What is needed = Every entry must be set down exactly in the answer; no pictures should appear.

Exercise material =
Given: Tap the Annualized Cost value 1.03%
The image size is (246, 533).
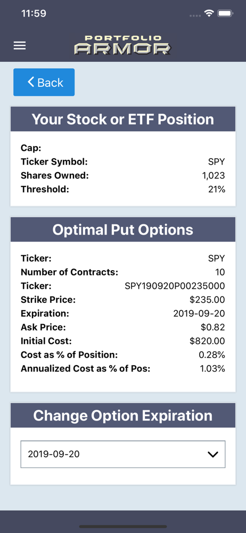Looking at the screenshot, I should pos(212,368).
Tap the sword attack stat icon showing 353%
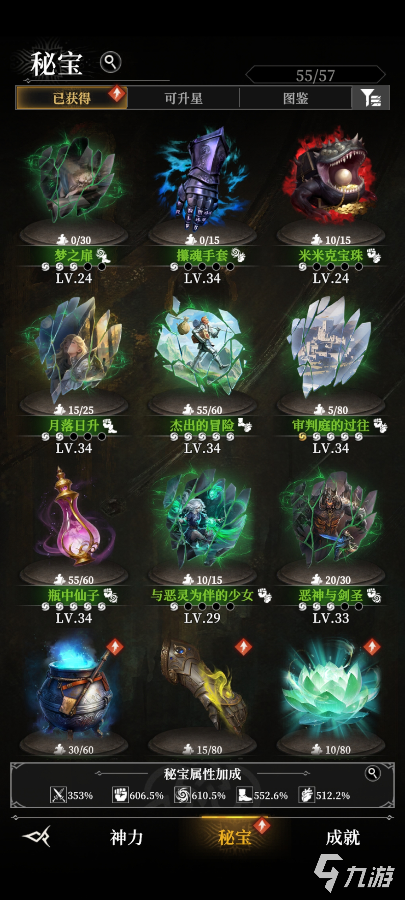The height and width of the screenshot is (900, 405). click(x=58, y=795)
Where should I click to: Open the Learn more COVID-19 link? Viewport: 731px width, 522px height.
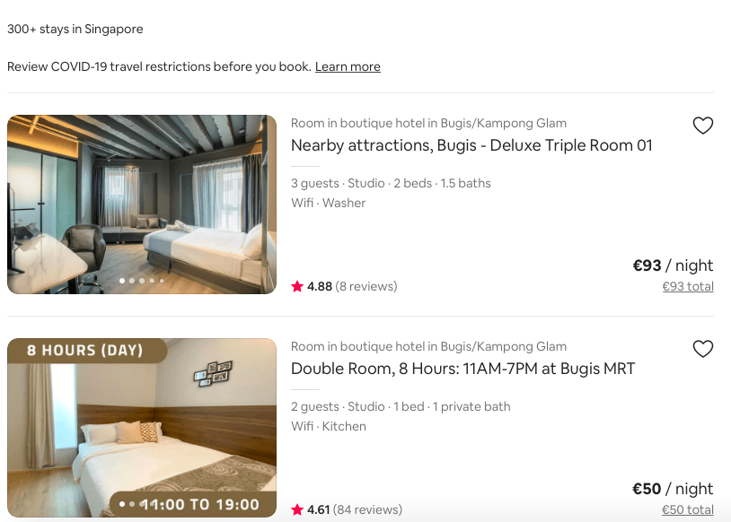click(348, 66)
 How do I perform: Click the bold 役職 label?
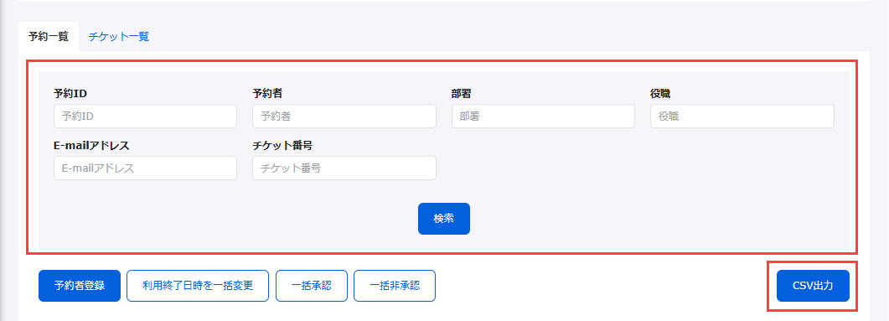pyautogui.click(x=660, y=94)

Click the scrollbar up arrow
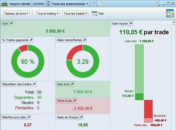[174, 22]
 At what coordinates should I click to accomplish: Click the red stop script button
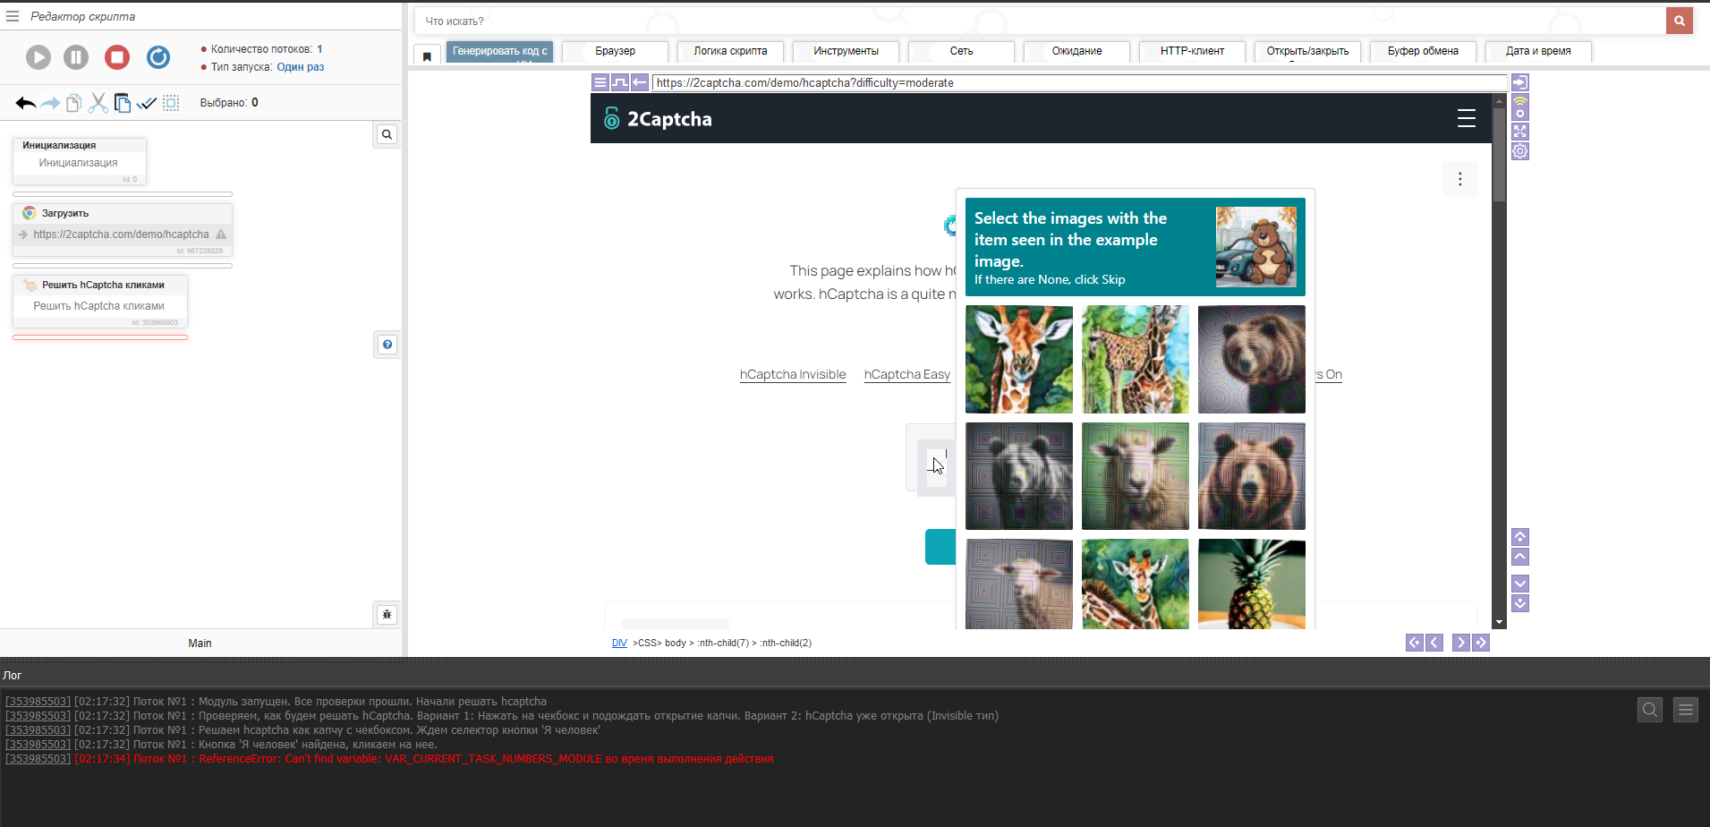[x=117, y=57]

Output for this task =
Given: Tap the Annualized Cost value 1.03%
The image size is (246, 533).
Looking at the screenshot, I should pos(212,368).
Tap the sword attack stat icon showing 353%
The height and width of the screenshot is (900, 405). click(x=58, y=795)
Where should I click to: Open the Learn more COVID-19 link? Viewport: 731px width, 522px height.
click(348, 66)
 How do I perform: Click the bold 役職 label?
pyautogui.click(x=660, y=94)

Click the scrollbar up arrow
[174, 22]
 At what coordinates should I click to accomplish: Click the red stop script button
[x=117, y=57]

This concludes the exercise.